• _Required action 1_
Before the text and entries below, reproduce the entry lines from the line containing "The height and width of the screenshot is (493, 955)." through the end of the entries, inclusive.

• _Text under study_
On 12/03/2019 01:54, nalini elkins wrote:
> Stephen,
> 
>> TLS1.3 will, I expect, noticeably improve security for an awful lot of
>> enterprises in time.
> 
> I am sure you are right. 

Great.

> There is also likely to be quite a bit of pain
> ahead for many. 

I don't agree at all about that, despite claims to the
contrary from you and some others. But that topic was debated
at length already. (Seriously, do you expect some other outcome
if you re-start that debate?)

> Also,
> this is exactly why I propose a neutral observer who might tease out the
> nuances.  

I think that's an outstandingly bad idea. The IETF has no
voting and hence no electorate nor constituency and hence
no identifiable non-voting population from whom ostensibly
neutral observers could be chosen via some (currently
non-existent) IETF process. In addition to be just being a
bad idea, what you appear to be suggesting seems to me like
it'd require fundamental change to the core of the IETF and
to also be entirely off topic for the subject line of this
mail.

S.

> Or
> say something along the lines of "if you do x, you will need to do y".  It
> may also be
> needed to have subtopics.   And, the pro and con sides could also provide a
> writeup.
> The write up could also propose transition strategies.
> 
> I am trying to make it so that people, including enterprises, can better
> decide the merits of the
> situation for themselves.

• _Required action 2_
Answer these questions about the mailing-list message:
(a) On what date and at what time did nalini elkins write the quoted message?
(b) Which protocol version is expected to noticeably improve security for many enterprises?
(c) According to the reply, what does the IETF have no form of, and therefore no electorate or constituency?

• _Data provided_
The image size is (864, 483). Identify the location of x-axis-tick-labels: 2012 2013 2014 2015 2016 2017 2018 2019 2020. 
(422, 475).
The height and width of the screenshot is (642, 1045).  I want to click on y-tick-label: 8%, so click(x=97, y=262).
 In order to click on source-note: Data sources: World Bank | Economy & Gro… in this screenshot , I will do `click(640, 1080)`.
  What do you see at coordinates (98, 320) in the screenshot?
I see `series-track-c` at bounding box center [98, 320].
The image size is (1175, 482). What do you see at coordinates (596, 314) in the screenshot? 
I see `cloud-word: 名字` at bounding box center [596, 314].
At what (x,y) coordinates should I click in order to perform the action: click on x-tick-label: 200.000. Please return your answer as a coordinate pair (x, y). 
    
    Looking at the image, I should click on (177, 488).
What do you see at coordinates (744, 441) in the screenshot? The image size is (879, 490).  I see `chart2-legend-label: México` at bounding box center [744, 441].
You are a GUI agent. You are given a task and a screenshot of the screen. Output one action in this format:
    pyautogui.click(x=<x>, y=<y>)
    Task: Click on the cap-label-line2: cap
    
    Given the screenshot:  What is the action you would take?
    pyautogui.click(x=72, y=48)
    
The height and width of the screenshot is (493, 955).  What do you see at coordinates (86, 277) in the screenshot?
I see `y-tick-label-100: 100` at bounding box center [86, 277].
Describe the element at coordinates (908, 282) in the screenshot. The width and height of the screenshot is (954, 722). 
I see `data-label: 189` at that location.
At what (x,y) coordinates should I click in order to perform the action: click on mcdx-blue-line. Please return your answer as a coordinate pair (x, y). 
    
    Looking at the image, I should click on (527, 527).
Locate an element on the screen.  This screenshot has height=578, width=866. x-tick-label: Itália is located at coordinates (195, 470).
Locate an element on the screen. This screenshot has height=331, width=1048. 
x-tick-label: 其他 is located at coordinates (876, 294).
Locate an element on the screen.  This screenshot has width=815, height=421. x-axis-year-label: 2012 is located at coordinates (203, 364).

• _Your response 1_
The height and width of the screenshot is (493, 955).  What do you see at coordinates (86, 277) in the screenshot?
I see `y-tick-label-100: 100` at bounding box center [86, 277].
Describe the element at coordinates (908, 282) in the screenshot. The width and height of the screenshot is (954, 722). 
I see `data-label: 189` at that location.
At what (x,y) coordinates should I click in order to perform the action: click on mcdx-blue-line. Please return your answer as a coordinate pair (x, y). 
    
    Looking at the image, I should click on (527, 527).
Locate an element on the screen.  This screenshot has height=578, width=866. x-tick-label: Itália is located at coordinates (195, 470).
Locate an element on the screen. This screenshot has height=331, width=1048. 
x-tick-label: 其他 is located at coordinates (876, 294).
Locate an element on the screen.  This screenshot has width=815, height=421. x-axis-year-label: 2012 is located at coordinates (203, 364).

• _Your response 2_
(a) 12/03/2019 at 01:54
(b) TLS1.3
(c) Voting